# Some of the best WW2 colorized photos I've seen...



## Ooh-Rah (Jul 21, 2016)

Stunning pictures of naval forces during Second World War


----------



## CrimsonWave (Jul 21, 2016)

Damn those contact mines look beastly as fuck.... I've always been a big fan of how adding color to WW2 images brings in a different perspective of that generation of men, it makes their stories more vivid to imagine.


----------



## Ooh-Rah (Jul 21, 2016)

CrimsonWave said:


> Damn those contact mines look beastly as fuck



That is the pic that stuck out for me too.


----------



## CrimsonWave (Jul 21, 2016)

It puts a sense of holy fuck..... I mean I don't know if its the shear size of them or that their are so many or the color just something makes it gut wrenching, like that's how they defended themselves from subs by randomly dropping those all throughout the ocean.... imagine if one went off on that boat I'm sure incidents have happened.


----------



## Red Flag 1 (Jul 21, 2016)

Compared to the personal flotation equipment we have today, the ones shown on the mine layer look somewhat comical.
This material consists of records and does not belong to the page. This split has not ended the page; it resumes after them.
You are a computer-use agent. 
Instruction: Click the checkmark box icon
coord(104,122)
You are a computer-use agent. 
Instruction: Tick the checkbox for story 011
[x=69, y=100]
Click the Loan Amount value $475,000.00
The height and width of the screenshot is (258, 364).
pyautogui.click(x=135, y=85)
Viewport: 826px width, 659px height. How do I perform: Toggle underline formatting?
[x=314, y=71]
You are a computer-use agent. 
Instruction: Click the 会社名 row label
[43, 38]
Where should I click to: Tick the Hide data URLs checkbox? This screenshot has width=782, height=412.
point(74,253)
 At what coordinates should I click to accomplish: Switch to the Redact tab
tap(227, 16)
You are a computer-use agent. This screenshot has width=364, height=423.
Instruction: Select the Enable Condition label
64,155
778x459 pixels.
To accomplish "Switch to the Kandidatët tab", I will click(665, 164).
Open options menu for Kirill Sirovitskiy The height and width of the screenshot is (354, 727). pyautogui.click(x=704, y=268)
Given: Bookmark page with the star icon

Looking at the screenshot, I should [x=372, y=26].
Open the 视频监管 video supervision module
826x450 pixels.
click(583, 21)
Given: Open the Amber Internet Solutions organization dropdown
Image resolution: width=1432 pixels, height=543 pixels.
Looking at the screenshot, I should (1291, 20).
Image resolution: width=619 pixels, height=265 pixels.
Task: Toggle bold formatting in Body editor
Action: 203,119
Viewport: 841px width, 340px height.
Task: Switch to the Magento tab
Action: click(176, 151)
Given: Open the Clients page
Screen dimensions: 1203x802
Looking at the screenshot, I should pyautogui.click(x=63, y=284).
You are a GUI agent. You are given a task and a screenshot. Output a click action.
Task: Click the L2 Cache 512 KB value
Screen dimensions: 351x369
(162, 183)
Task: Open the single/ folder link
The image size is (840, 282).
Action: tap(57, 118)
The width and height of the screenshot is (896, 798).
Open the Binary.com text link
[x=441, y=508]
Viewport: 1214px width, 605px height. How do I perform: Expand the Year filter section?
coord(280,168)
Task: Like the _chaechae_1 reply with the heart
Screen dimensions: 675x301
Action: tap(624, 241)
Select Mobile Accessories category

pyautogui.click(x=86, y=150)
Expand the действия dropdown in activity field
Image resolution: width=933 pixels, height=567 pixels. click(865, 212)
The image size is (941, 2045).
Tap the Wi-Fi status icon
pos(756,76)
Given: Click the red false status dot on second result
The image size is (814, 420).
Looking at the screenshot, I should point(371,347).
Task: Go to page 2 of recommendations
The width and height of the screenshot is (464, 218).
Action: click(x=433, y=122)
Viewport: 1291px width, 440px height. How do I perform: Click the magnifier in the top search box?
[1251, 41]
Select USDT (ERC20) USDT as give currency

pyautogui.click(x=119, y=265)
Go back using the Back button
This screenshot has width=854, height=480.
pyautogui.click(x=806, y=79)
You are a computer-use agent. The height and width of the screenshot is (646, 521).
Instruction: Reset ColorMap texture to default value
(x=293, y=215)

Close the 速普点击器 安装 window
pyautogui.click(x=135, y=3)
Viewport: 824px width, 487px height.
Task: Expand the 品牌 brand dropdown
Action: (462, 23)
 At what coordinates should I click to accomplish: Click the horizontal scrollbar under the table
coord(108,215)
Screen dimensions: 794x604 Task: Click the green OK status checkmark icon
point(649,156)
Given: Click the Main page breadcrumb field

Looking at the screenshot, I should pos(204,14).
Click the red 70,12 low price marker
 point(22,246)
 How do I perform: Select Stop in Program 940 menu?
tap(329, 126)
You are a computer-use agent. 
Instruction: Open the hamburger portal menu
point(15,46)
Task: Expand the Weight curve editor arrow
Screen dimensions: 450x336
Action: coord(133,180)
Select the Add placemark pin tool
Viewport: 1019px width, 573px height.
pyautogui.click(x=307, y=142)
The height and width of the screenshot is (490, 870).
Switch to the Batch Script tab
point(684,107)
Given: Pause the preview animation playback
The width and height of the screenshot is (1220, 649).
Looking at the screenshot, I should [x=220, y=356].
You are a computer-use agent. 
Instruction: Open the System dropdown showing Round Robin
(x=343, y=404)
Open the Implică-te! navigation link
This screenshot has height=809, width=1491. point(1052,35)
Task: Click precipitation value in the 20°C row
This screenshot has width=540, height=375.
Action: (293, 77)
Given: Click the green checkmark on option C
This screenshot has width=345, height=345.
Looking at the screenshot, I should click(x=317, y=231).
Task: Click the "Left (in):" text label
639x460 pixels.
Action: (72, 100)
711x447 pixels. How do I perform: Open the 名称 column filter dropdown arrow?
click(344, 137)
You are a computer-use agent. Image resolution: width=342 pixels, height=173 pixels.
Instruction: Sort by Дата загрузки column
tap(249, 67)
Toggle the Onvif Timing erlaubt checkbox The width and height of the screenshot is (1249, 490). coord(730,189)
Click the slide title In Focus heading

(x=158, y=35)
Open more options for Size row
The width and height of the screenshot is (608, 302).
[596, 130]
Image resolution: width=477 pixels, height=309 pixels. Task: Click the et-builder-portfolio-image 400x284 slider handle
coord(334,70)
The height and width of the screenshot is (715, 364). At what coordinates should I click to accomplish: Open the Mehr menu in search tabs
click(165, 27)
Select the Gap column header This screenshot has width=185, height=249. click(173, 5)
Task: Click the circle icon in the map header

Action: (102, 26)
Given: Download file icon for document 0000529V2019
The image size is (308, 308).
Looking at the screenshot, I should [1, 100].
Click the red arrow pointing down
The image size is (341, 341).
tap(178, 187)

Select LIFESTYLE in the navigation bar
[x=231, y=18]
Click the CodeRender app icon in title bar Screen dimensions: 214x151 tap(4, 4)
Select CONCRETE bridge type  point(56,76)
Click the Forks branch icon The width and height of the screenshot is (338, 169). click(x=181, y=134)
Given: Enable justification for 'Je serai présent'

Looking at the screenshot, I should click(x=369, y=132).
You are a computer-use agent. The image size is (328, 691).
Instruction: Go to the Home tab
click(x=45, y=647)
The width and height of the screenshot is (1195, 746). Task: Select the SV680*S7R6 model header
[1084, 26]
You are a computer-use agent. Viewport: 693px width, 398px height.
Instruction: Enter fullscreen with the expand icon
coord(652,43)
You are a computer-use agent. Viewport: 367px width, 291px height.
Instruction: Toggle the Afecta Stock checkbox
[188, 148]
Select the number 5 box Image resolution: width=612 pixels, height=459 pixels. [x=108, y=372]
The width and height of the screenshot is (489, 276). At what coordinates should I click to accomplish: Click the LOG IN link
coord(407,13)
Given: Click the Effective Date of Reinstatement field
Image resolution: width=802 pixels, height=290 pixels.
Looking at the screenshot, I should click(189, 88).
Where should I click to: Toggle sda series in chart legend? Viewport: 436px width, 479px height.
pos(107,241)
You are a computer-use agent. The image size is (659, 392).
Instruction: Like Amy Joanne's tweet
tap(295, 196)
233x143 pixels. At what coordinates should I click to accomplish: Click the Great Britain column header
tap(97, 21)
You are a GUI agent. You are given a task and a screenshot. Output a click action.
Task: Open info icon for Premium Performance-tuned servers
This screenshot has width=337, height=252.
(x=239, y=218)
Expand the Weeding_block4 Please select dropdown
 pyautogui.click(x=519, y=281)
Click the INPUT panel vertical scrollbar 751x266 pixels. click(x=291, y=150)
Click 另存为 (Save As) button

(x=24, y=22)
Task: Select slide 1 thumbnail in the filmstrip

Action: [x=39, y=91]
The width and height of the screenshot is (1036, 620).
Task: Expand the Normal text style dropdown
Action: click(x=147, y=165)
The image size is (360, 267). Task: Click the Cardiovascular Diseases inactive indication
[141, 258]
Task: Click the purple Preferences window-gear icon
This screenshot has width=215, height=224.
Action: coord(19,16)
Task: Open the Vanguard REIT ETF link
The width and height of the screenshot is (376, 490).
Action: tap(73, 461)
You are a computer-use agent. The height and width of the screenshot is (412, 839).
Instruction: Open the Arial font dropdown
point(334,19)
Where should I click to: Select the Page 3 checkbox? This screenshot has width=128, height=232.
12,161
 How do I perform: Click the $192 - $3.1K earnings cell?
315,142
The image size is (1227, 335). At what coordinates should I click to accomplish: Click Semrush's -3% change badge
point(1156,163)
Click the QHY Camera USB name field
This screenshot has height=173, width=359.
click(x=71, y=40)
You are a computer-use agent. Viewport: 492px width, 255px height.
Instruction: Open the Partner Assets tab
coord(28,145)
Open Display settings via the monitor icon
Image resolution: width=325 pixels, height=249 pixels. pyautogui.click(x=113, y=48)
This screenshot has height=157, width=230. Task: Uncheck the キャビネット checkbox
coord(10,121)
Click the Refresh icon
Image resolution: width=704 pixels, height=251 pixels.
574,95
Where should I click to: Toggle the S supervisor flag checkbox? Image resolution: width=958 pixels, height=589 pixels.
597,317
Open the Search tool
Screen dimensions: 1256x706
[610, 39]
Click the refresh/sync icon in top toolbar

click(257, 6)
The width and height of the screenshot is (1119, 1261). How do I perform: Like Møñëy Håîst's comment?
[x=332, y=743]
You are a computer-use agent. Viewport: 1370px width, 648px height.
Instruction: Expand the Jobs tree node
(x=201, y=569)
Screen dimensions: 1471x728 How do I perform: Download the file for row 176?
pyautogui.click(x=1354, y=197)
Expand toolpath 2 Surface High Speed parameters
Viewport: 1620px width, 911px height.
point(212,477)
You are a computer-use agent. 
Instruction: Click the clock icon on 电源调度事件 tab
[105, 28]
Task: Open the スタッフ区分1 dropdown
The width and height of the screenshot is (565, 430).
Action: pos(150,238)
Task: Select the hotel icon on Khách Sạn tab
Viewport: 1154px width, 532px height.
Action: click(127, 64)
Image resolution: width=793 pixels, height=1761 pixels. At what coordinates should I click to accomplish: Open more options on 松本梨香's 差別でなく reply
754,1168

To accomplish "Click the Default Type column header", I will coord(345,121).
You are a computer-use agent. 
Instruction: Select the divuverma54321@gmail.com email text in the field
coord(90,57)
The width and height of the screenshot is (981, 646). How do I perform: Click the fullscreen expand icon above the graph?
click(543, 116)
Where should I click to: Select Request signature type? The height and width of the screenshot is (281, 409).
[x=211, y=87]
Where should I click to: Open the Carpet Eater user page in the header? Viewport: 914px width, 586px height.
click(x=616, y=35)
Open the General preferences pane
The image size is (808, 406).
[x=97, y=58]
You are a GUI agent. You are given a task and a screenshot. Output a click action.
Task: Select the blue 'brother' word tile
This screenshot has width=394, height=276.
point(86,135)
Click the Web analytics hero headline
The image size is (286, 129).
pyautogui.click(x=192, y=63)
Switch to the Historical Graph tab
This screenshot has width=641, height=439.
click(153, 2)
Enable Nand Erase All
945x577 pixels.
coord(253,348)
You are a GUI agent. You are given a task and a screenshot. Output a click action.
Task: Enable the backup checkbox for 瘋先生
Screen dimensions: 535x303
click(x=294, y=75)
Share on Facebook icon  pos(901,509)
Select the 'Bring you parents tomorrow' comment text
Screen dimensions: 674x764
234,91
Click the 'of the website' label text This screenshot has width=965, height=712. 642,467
That was state of the art then.


----------



## CrimsonWave (Jul 22, 2016)

Now that you pointed that out they do look comical, now I'm no flotation device expert  by any means, but just by looking at those if they had to utilize them it would seem they wouldn't be floating right, like maybe their faces would be pushed into the water... I may be and probably am completely wrong...


----------



## Ooh-Rah (Feb 14, 2017)

More of colorized WW2 - this time of Pearl Harbor:

Colorized Pics of the Attack on Pearl Harbor. (Image heavy) - Naval Battles


----------



## Ooh-Rah (Feb 14, 2017)

Not all WW2, but here is the link to MANY colorized photos -  MONOCHROME SPECTER

I found this of a Samurai and there is no doubt in my mind he was just as able to kill with that fan, as he was the sword.


----------



## Red Flag 1 (Feb 14, 2017)

Impressive^^^^^link!


----------



## Ooh-Rah (Feb 14, 2017)

Red Flag 1 said:


> Impressive^^^^^link!



Samurai in Yokohama 1864-65 : MONOCHROME SPECTER


----------